[Math] Solution to cubic Diophantine equation in two variables

elementary-number-theorynumber theory

Does anyone know how to solve the following cubic Diophantine equation in two variables:

$$Ax^3 + Bx^2 + Cx + Dxy + Ey = 0$$

where A, B, C, D, E are known integers and $x$, $y$ are unknown integers to be solved?

Thanks,

Best Answer

EDIT, 4:23 pm: I did not originally notice that, with fixed integers $A,B,C$ I was looking at a quadratic form value in setting $A E^2 - B DE + C D^2 = 0.$ This is impossible in nonzero $D,E$ unless $B^2 -4 AC = N^2 $ for some integer $N.$ Or, put another way, $A x^2 + B x + C$ factors over $\mathbb Q$ and has two rational roots. Indeed, in this case $$ A x^2 + B x + C = (D x + E)\left( \frac{Ax}{D} + \frac{C}{E} \right). $$ Well, unless $B^2 -4 AC = N^2, $ the number of solutions is finite. Once a particular $D,E$ are chosen, the number of solutions is probably finite anyway...

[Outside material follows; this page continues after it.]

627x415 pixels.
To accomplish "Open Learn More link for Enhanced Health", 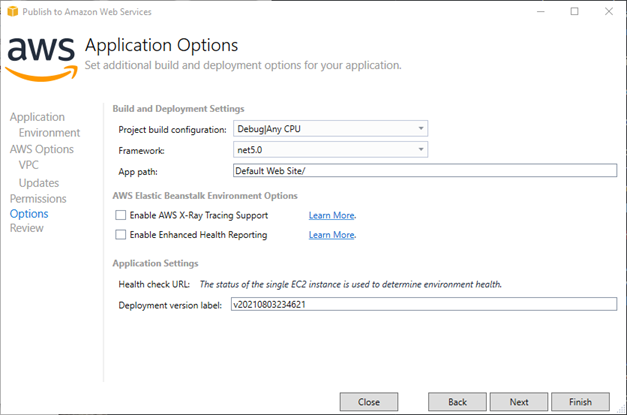I will tap(331, 235).
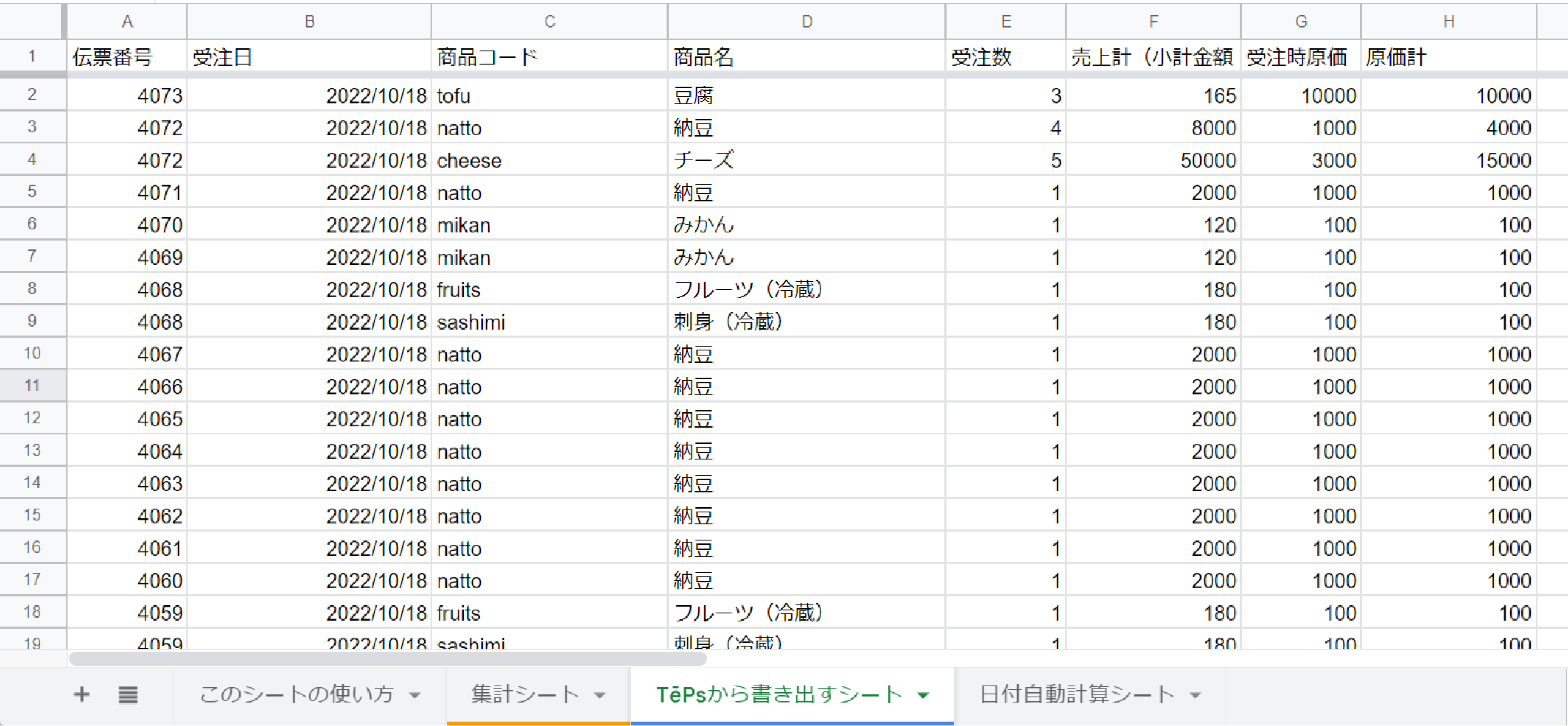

ORIGINAL: If $$ BDE = AE^2 + C D^2 $$ then there infinitely many solutions, all $x$ such that $$ \frac{ADx^2 +(BD-AE)x}{D^2} $$ is an integer, which includes $x$ any multiple of $D^2$ but may have others. What is true is that if you take a successful value $x$ and then try $x + D^2,$ you get another success. So it is a set of values $\pmod {D^2}.$

If $$ BDE - AE^2 - C D^2 \neq 0, $$ the set of solutions is finite. The first requirement is that $$ (Dx+E) \; | \; (BDE^2 - A E^3 - C D^2 E) $$ which gives a finite set of $x$ values to check when $D \neq 0,$ a reasonable restriction here. For some of these $x$ values, $y$ may be integral.